**WHAT THE TASK ASKS**
From the device structure text below, list every measurement given in micrometers and say what each one measures.

**EXCERPTED TEXT**
======

Table 1. Material Parameters in Thermal Simulation at 300 K

2. DEVICE STRUCTURE AND SIMULATION ANALYSIS

A. Device Structure

The epitaxial structures of the two groups of SM-VCSELs are identical. A schematic of the epitaxial and device structure is shown in Fig. 1. N-DBR and P-distributed Bragg reflector (DBR) consist of 34.5 pairs and 22 pairs of ${\rm{A}}{{\rm{l}}_{0.12}}{\rm{G}}{{\rm{a}}_{0.88}}{\rm{As}}/{\rm{A}}{{\rm{l}}_{0.9}}{\rm{G}}{{\rm{a}}_{0.1}}{\rm{As}}$ layers, respectively. The active region is composed of three compressively strained ${\rm{I}}{{\rm{n}}_{0.06}}{\rm{G}}{{\rm{a}}_{0.94}}{\rm{As}}$ quantum wells with a gain spectrum peak of 894 nm at 300 K. The oxide layer is realized by a 30 nm thick ${\rm{A}}{{\rm{l}}_{0.98}}{\rm{G}}{{\rm{a}}_{0.02}}{\rm{As}}$ layer inserted between the active region and P-DBR. After wet oxidation, a part of ${\rm{A}}{{\rm{l}}_{0.98}}{\rm{G}}{{\rm{a}}_{0.02}}{\rm{As}}$ is transformed into amorphous ${({\rm{A}}{{\rm{l}}_x}{\rm{G}}{{\rm{a}}_{1 - x}})_2}{{\rm{O}}_3}$ to form the oxide aperture. As shown in Fig. 1(a), the oxide aperture diameter of the VCSEL is 8 µm. To suppress high-order-mode lasing, a common surface relief technique with a diameter of 5 µm is used. The surface relief is obtained by etching an annular groove with depth of ${\sim}{{63}}\;{\rm{nm}}$ on the upper surface of the VCSEL. Figure 1(b) shows the device structure of the control group with a 3 µm small oxide aperture diameter and no surface relief.

======

Recorded data:
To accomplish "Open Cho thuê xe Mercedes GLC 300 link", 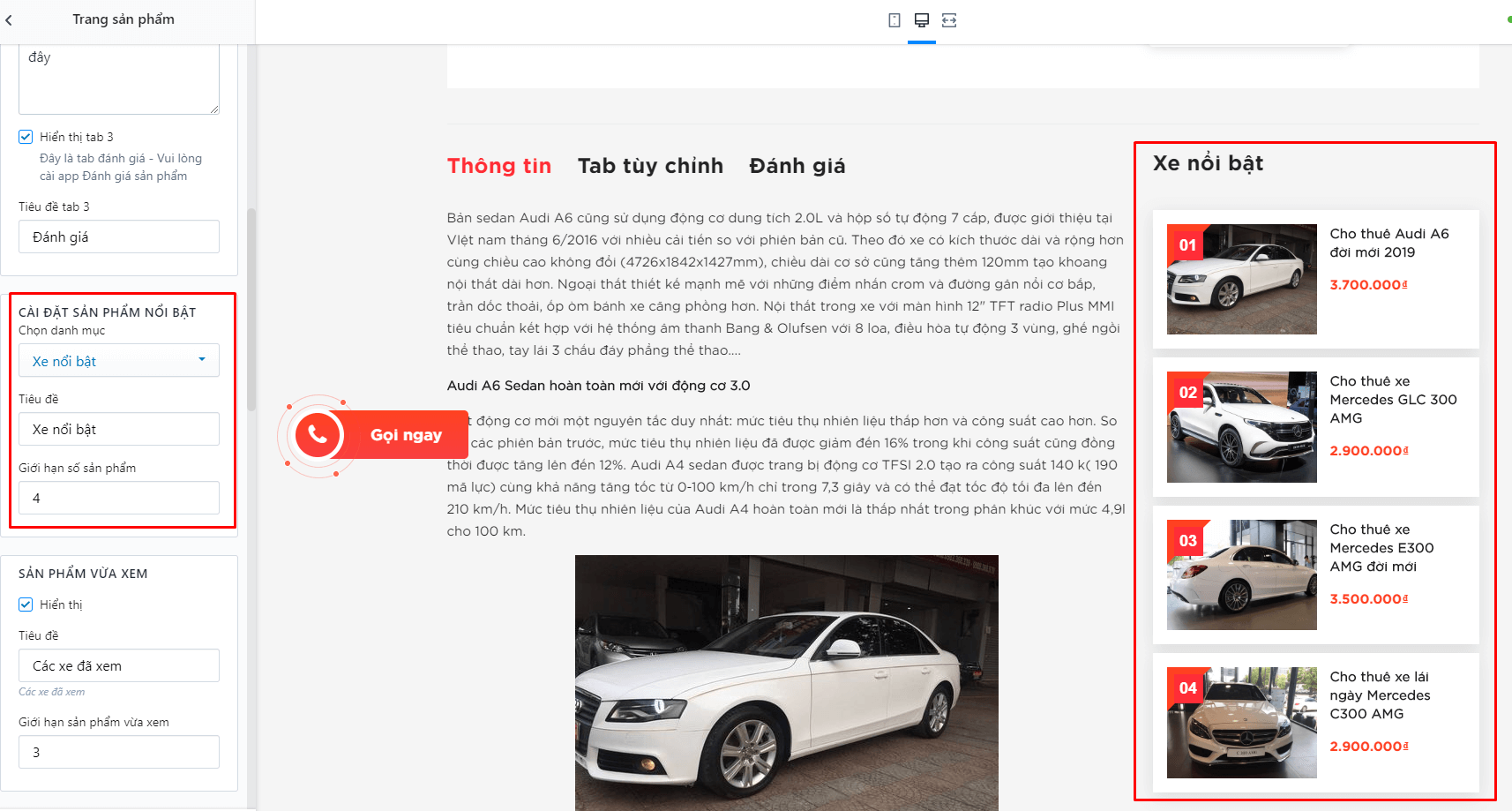I will tap(1393, 400).
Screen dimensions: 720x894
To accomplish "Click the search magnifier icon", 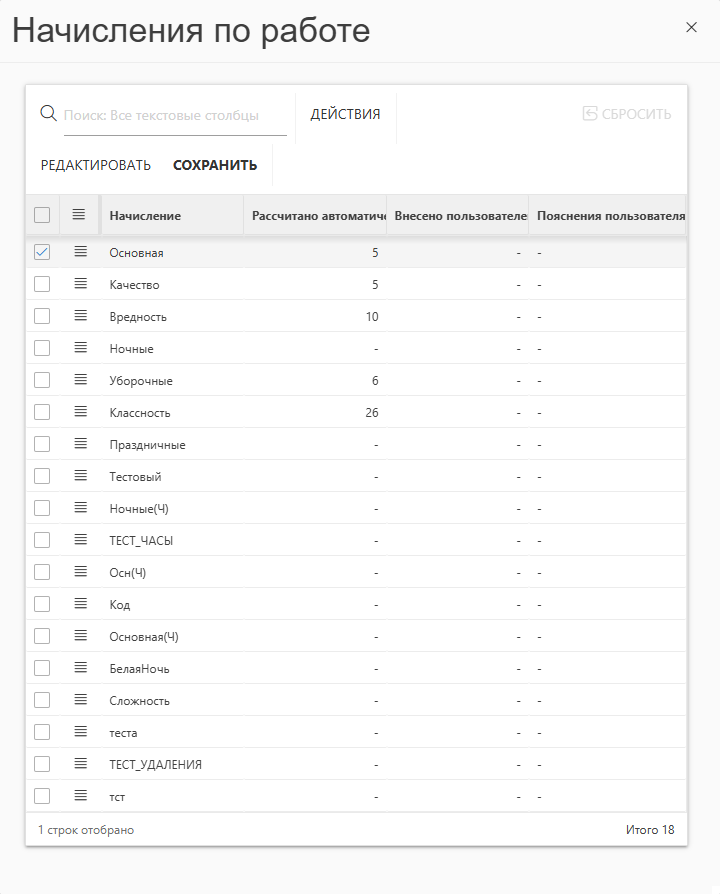I will click(x=48, y=114).
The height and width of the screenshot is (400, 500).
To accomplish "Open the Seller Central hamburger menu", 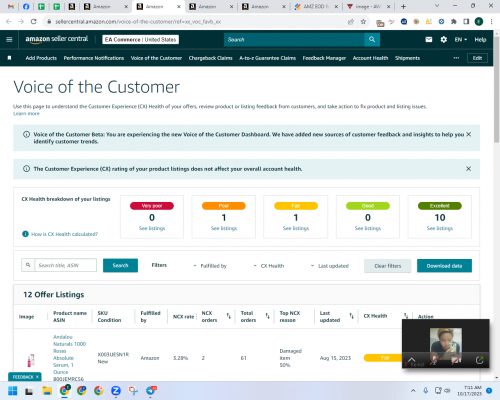I will (9, 40).
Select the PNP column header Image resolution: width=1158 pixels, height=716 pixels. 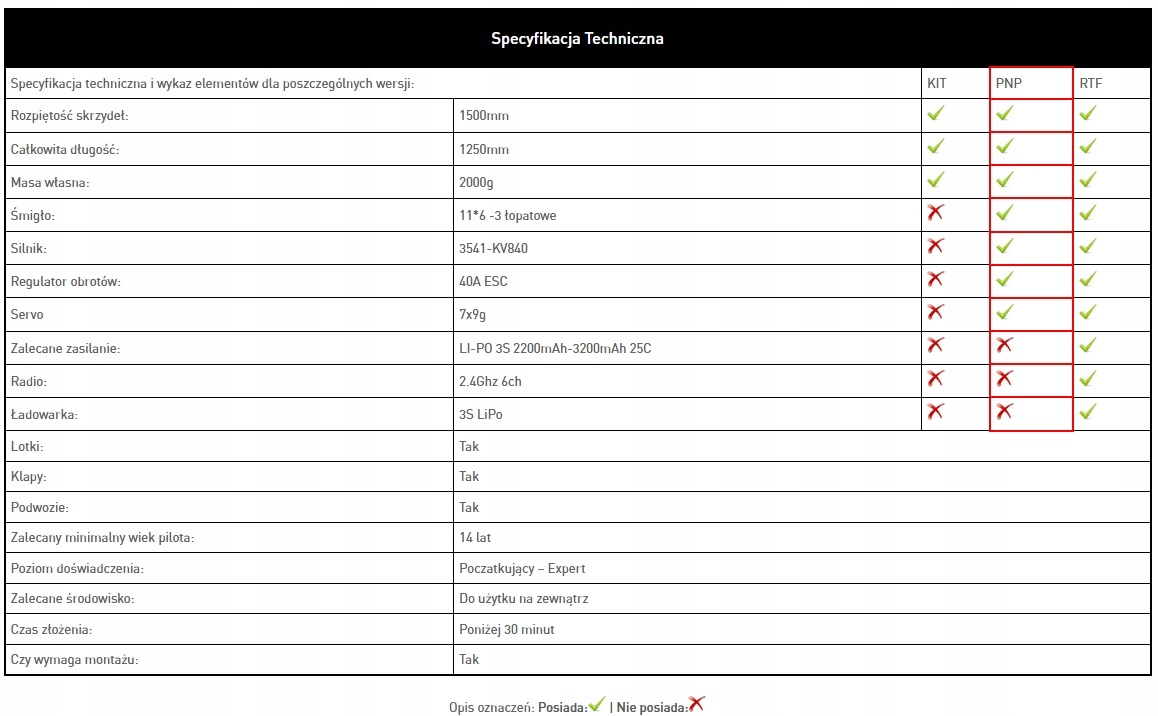1009,84
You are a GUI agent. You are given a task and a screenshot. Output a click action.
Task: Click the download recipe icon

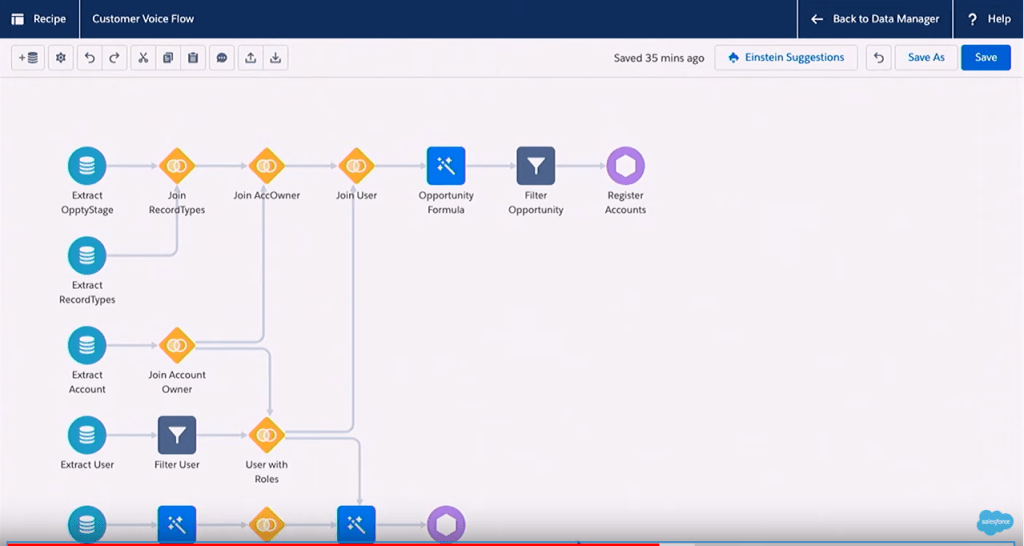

======

**WRITTEN SOLUTION**
- 8 µm: oxide aperture diameter of the VCSEL
- 5 µm: diameter of the surface relief
- 3 µm: oxide aperture diameter of the control group